⟨

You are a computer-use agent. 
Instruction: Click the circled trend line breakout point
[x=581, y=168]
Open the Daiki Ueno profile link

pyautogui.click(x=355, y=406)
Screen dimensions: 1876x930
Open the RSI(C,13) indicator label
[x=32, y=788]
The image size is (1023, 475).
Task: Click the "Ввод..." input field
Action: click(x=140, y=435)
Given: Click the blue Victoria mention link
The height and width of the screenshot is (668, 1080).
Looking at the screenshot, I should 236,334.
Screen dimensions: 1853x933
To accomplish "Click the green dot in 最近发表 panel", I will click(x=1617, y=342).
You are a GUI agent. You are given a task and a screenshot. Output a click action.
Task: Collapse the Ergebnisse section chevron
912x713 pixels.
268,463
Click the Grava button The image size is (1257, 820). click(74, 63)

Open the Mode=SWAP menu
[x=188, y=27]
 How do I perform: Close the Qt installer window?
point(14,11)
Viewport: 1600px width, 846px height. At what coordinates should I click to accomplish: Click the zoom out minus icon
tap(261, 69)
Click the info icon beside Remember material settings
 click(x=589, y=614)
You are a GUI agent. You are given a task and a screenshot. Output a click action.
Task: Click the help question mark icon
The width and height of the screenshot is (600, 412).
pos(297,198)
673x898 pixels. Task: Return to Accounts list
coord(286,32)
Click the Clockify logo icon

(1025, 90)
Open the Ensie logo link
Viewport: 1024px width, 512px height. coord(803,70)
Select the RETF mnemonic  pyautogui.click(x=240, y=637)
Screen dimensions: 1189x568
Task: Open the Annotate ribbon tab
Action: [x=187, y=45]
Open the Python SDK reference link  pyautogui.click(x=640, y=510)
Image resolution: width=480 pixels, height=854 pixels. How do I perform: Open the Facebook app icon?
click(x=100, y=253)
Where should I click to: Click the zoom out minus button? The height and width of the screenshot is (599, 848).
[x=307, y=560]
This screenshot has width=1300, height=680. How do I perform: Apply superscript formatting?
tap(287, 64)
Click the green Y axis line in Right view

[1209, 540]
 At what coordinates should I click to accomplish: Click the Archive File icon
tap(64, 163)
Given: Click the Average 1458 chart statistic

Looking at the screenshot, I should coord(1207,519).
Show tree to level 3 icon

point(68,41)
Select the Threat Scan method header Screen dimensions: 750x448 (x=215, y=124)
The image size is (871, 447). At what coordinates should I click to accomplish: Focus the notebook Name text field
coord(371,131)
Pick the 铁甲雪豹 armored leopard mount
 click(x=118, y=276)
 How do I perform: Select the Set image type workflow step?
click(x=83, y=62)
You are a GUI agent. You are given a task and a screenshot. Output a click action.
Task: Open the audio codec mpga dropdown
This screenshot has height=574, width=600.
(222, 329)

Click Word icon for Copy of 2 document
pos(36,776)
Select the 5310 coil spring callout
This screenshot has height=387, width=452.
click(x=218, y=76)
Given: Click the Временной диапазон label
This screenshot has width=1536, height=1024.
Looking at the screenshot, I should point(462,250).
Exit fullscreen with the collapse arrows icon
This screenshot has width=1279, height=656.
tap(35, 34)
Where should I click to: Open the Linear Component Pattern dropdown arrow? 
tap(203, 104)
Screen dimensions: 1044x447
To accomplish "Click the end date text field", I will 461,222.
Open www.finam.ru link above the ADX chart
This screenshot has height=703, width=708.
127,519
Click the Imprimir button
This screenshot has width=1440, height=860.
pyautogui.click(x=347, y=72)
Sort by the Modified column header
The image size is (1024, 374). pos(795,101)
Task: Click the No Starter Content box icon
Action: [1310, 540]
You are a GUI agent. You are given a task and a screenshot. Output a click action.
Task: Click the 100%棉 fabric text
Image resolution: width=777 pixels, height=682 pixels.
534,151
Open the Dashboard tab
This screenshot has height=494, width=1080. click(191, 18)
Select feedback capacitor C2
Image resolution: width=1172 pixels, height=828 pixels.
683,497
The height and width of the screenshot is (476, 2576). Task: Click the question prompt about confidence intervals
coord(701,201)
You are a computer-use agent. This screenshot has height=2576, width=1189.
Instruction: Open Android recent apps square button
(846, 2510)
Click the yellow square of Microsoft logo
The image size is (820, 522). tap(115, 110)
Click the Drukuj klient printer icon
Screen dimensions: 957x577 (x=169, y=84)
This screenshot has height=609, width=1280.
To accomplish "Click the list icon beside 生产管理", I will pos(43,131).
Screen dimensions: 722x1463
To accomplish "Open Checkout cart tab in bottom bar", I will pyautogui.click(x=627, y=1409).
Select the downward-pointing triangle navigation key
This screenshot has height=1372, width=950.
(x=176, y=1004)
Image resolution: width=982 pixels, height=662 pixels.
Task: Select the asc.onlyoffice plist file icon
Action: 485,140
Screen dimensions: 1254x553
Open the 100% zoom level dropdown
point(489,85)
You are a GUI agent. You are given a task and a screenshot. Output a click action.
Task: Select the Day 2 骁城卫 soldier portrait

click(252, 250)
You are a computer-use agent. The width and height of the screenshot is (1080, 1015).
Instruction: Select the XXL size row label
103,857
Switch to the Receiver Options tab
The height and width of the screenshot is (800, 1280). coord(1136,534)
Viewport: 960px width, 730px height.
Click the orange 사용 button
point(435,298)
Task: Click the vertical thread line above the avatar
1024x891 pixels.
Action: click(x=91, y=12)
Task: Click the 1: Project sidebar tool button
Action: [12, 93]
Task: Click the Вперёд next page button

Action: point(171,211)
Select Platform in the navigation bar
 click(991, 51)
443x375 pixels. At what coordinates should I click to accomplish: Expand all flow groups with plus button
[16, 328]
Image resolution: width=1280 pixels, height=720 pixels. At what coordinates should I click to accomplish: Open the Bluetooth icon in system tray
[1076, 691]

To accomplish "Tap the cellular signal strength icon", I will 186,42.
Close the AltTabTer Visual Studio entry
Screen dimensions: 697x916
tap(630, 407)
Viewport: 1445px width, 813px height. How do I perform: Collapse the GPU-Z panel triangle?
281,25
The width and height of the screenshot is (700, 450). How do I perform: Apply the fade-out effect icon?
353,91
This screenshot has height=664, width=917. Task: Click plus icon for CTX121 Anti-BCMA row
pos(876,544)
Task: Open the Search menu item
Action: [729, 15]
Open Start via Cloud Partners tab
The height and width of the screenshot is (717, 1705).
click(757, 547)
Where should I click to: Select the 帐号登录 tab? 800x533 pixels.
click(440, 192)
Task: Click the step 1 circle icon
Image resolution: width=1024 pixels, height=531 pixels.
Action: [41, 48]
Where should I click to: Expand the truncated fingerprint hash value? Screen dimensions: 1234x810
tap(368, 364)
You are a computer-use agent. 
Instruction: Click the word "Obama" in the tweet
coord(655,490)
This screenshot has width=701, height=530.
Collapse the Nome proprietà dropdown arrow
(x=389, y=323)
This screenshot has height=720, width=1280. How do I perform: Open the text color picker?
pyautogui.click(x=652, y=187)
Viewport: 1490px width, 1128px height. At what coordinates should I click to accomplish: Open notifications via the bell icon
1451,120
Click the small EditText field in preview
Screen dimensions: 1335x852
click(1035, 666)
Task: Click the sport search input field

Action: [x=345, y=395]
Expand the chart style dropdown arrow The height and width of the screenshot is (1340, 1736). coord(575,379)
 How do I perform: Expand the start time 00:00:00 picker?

⟩

Task brief >>
When a line in the listing has the string "above" in it, return that line.

Final answer >>
Open www.finam.ru link above the ADX chart
Task: Click the vertical thread line above the avatar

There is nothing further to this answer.